Luca Turin's perfume reviews @perfumes_ilove


P1130161.jpgSome things are sent to try us in the department of open-mindedness and forbearance. The blurb for Therapeutate —awkward neologism, btw— blithely describes the company’s botanical products as  the “grass-fed option to other brands filled with petrochemicals and animal-by-products”, which would be laughable if it wasn’t sad. What is wrong with petrochemicals that isn’t also wrong with plants? If nature knows best, how come smallpox and hemlock? What animal byproducts? Does the whale care whether her vomit ends up on someone’s wrist? Should cetaceans get a percentage? Dig a little deeper and you find a profile of perfumer Rodney Hughes that predictably ticks all the magical-thinking airhead boxes imaginable, from reiki to aromatherapy, Egyptians (always handy) etc. It even ventures into fantasy historical linguistics, claiming that the word essence (derived from essere, to be) is related to the Essenes, one heck of a stretch and twist.

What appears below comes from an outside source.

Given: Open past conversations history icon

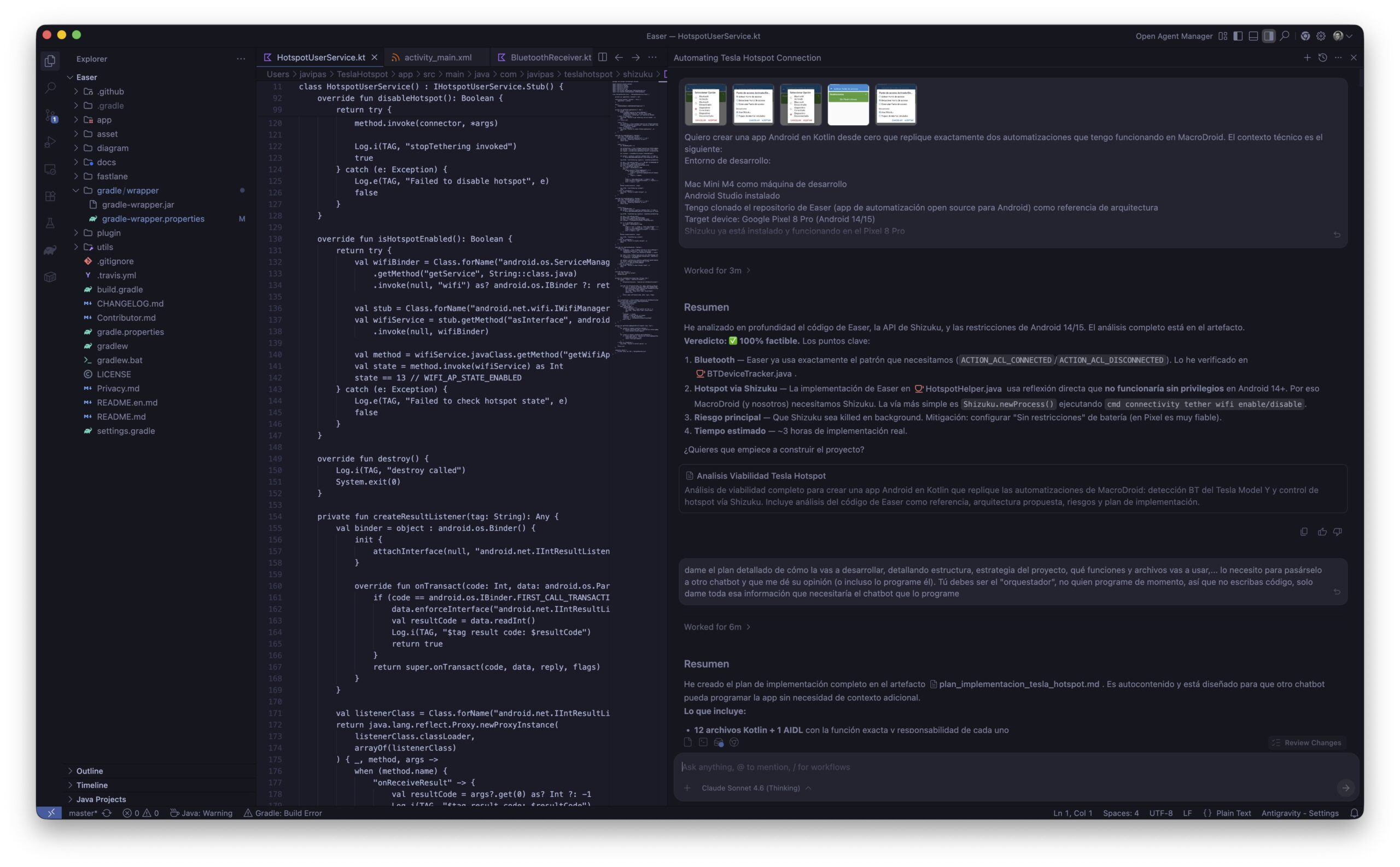Looking at the screenshot, I should 1322,57.
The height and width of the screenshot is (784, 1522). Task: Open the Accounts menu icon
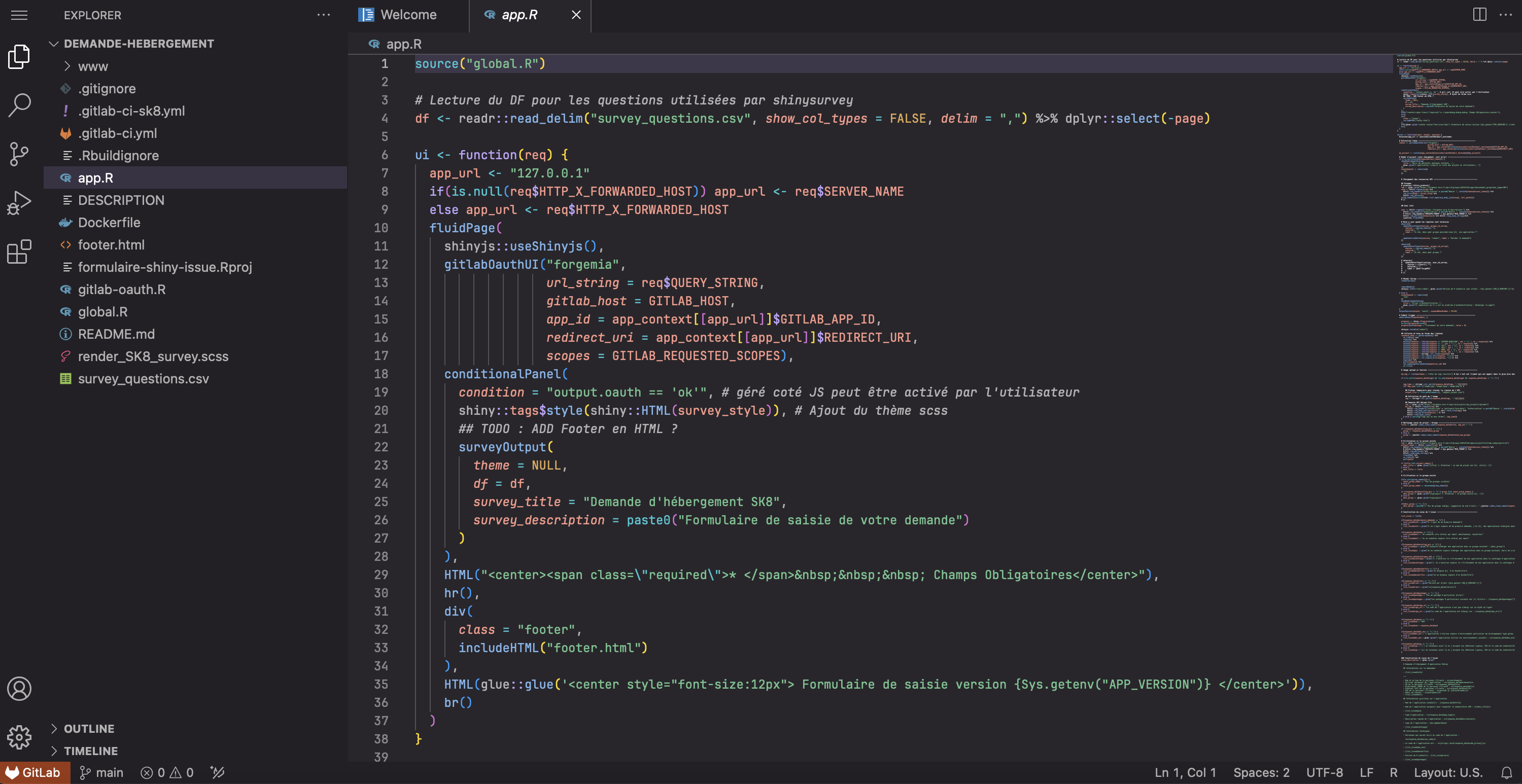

But…. but…the fragrances are lovely, damn it all. Some have that brown cast of natural perfumery that reminds me of Georges Braque, which I find monotonous.  But four out of the seven perfumes Rodney Hughes sent me smell really good, a very impressive score for botanicals. And not just good, but rich, complex, balanced, distinctive compositions made with hella good materials. Taosi is a lovely citrus-woody; Cardamom Rose hits a powdery soft spot I don’t remember encountering before with its lovely heart of patchouli-scented Petit-Beurre. There is an element of Le Labo-style misdirection in the materials lists. Osirius, for example, starts with a huge, whistling galbanum note not mentioned among the ingredients, before settling down to a plush floral. And Exotic Flower is one of the nicest all-out ambers I remember smelling, devastatingly sweet yet light and fluffy like the best galaktoboureko.  Give this man petrochemicals!